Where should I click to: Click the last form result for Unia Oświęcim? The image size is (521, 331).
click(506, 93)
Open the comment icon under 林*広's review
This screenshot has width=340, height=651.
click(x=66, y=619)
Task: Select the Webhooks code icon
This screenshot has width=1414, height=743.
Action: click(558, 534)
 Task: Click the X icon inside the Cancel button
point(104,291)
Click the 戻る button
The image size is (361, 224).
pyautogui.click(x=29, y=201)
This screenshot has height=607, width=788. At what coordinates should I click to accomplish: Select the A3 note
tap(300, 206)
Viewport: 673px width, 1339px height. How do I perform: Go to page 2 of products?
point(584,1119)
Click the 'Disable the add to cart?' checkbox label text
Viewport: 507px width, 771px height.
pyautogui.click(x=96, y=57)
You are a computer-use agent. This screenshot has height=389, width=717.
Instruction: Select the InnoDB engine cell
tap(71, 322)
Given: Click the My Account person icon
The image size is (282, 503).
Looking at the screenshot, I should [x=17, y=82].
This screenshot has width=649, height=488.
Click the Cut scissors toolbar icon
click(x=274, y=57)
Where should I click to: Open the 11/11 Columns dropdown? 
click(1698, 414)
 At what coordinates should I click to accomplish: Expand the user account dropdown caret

**********

## Exercise objective
Exactly as written, output all of the entries.

## Answer to the problem
Where should I click to: Click the last form result for Unia Oświęcim? The image size is (521, 331).
click(506, 93)
Open the comment icon under 林*広's review
This screenshot has width=340, height=651.
click(x=66, y=619)
Task: Select the Webhooks code icon
This screenshot has width=1414, height=743.
Action: click(558, 534)
 Task: Click the X icon inside the Cancel button
point(104,291)
Click the 戻る button
The image size is (361, 224).
pyautogui.click(x=29, y=201)
This screenshot has height=607, width=788. At what coordinates should I click to accomplish: Select the A3 note
tap(300, 206)
Viewport: 673px width, 1339px height. How do I perform: Go to page 2 of products?
point(584,1119)
Click the 'Disable the add to cart?' checkbox label text
Viewport: 507px width, 771px height.
pyautogui.click(x=96, y=57)
You are a computer-use agent. This screenshot has height=389, width=717.
Instruction: Select the InnoDB engine cell
tap(71, 322)
Given: Click the My Account person icon
The image size is (282, 503).
Looking at the screenshot, I should [x=17, y=82].
This screenshot has width=649, height=488.
Click the Cut scissors toolbar icon
click(x=274, y=57)
Where should I click to: Open the 11/11 Columns dropdown? 
click(1698, 414)
 At what coordinates should I click to accomplish: Expand the user account dropdown caret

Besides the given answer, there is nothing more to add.